▶ **Page extract**:
---
Pati Jinich is based in Chevy Chase. (Photo by Angie Moser)

Andrew Guckes | Staff Writer

Pati Jinich’s list of accomplishments as a chef, author, journalist and TV star are numerous. Whether it’s a James Beard award, Daytime Emmy nomination or invitation to cook at the White House, Jinich has made a name for herself both locally, where she is based, and internationally with the world’s premier chefs and critics.

With a resume that impressive, one might mistake Jinich for a food snob; however, her newest series, “Pati Jinich Explores PanAmericana” dispels any of those ideas nearly immediately.

“In Halibut Cove, Alaska, they were putting a reindeer sausage inside of a flour tortilla with ketchup and calling it a burrito,” Jinich said of one scene from an episode in the new season. “If you had told me that I would [be served that], I would have said, ‘hell, no.’ But instead I was eating it, asking, ‘Can I have another one with mustard, too?’”

For Jinich, a member of Adas Israel Congregation, food can best be explained in context. This gets to the heart of what Jinich’s show is about, and why it is a slight departure from her more cooking-focused programs. In “Pati Jinich Explores PanAmericana,” Jinich looks to tell the stories of those who came here from elsewhere, not just the dishes they eat.
---
▶ **Supplied information**:
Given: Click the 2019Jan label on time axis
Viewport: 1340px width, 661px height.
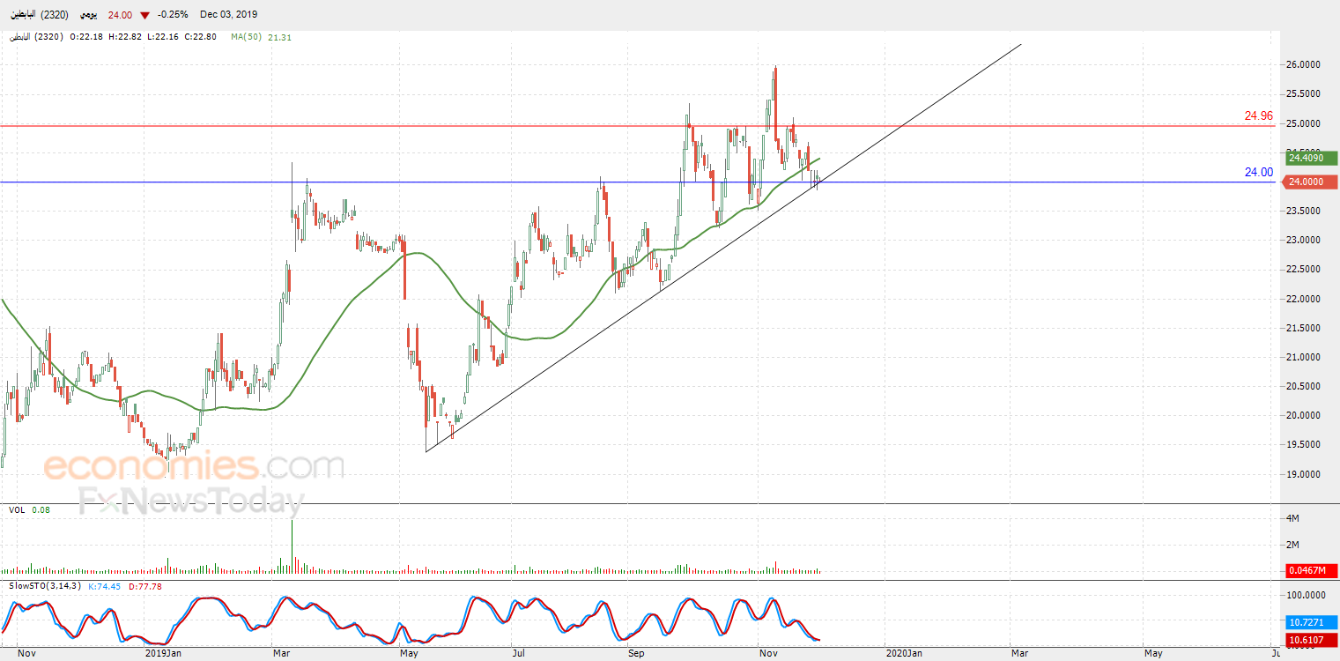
---
▶ **Aim of the task**:
Please reproduce verbatim the passage from the article on Pati Jinich above, beginning at the words "With a resume" and stopping after "dishes they eat.".

▶ **Written solution**:
With a resume that impressive, one might mistake Jinich for a food snob; however, her newest series, “Pati Jinich Explores PanAmericana” dispels any of those ideas nearly immediately.

“In Halibut Cove, Alaska, they were putting a reindeer sausage inside of a flour tortilla with ketchup and calling it a burrito,” Jinich said of one scene from an episode in the new season. “If you had told me that I would [be served that], I would have said, ‘hell, no.’ But instead I was eating it, asking, ‘Can I have another one with mustard, too?’”

For Jinich, a member of Adas Israel Congregation, food can best be explained in context. This gets to the heart of what Jinich’s show is about, and why it is a slight departure from her more cooking-focused programs. In “Pati Jinich Explores PanAmericana,” Jinich looks to tell the stories of those who came here from elsewhere, not just the dishes they eat.